When design encourages people to make superficial snap judgments, in other words, their unconscious and explicit biases surrounding race kick in; they’ve got little else to go on. Some apps also allow people to set filters for race and ethnicity, a feature that critics say further perpetuates discriminatory tendencies. And apps like Coffee Meets Bagel have come under fire for using algorithms that primarily surface matches with people from the same race.
But if dating apps’ design can reinforce prejudice, perhaps they can also be designed to mitigate it. That’s part of the impetus behind S’More, the name of which is both short for “something more” in reference to its efforts to promote deeper connections and a reference to the gooey cookie-and-marshmallow campfire treat. Its design aims to make the online dating process a little less reactive—thereby challenging some of the knee-jerk biases that can inform whether a person swipes left or right.
Against snap judgments
S’More does not offer filters by race or ethnicity and initially blurs the photos on users’ profiles. This is intended to prompt potential matches to instead browse the person’s interests or favorite band.
As users interact with the profile, the photos gradually unblur. People still get to determine whether or not they find the potential match attractive, but the process gets slowed down. Since launching officially in March 2020 after months of developing and testing the app, the company has attracted over 50,000 users across five US cities.
“As a gay Jewish person, I understand people do have cultural preferences,” says Cohen-Aslatei, who previously worked as managing director of the gay dating app Chappy.
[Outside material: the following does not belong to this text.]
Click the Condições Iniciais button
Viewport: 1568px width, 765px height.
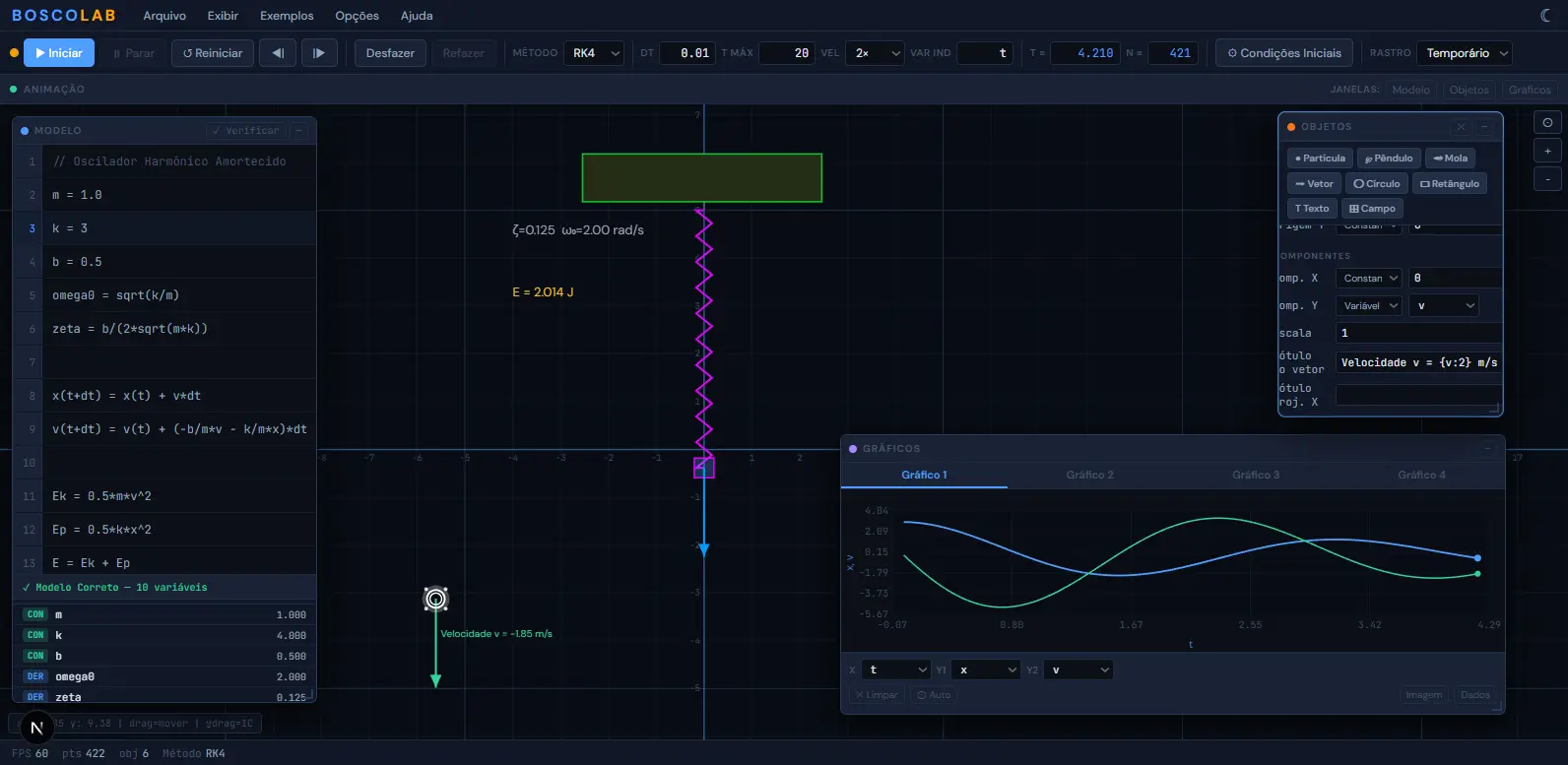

But, he points out, “there are specific apps to address niche markets,” like J-Date or Muzmatch for people seeking romantic connections with others who observe the same religion.
General dating apps like S’More, Cohen-Aslatei says, are meant to help people focus on shared hobbies and values—like whether a potential match also enjoys running and cooking—not facilitate racial divisions. He attributes the superficiality of many dating-app experiences to the fact that a majority of the people who work at those apps tend to be straight white men. “That’s why a lot of these apps are built for straight men; you can play ‘hot or not’ all day long,” he says.
As another example of how S’More’s diversity has influenced its product, he describes the way the team designed the app’s video dating option. Video dating as a concept has been around for years, but it’s never really taken off—largely, Cohen-Aslatei says, because women were freaked out by the concept of “suddenly having this guy or girl in your home.”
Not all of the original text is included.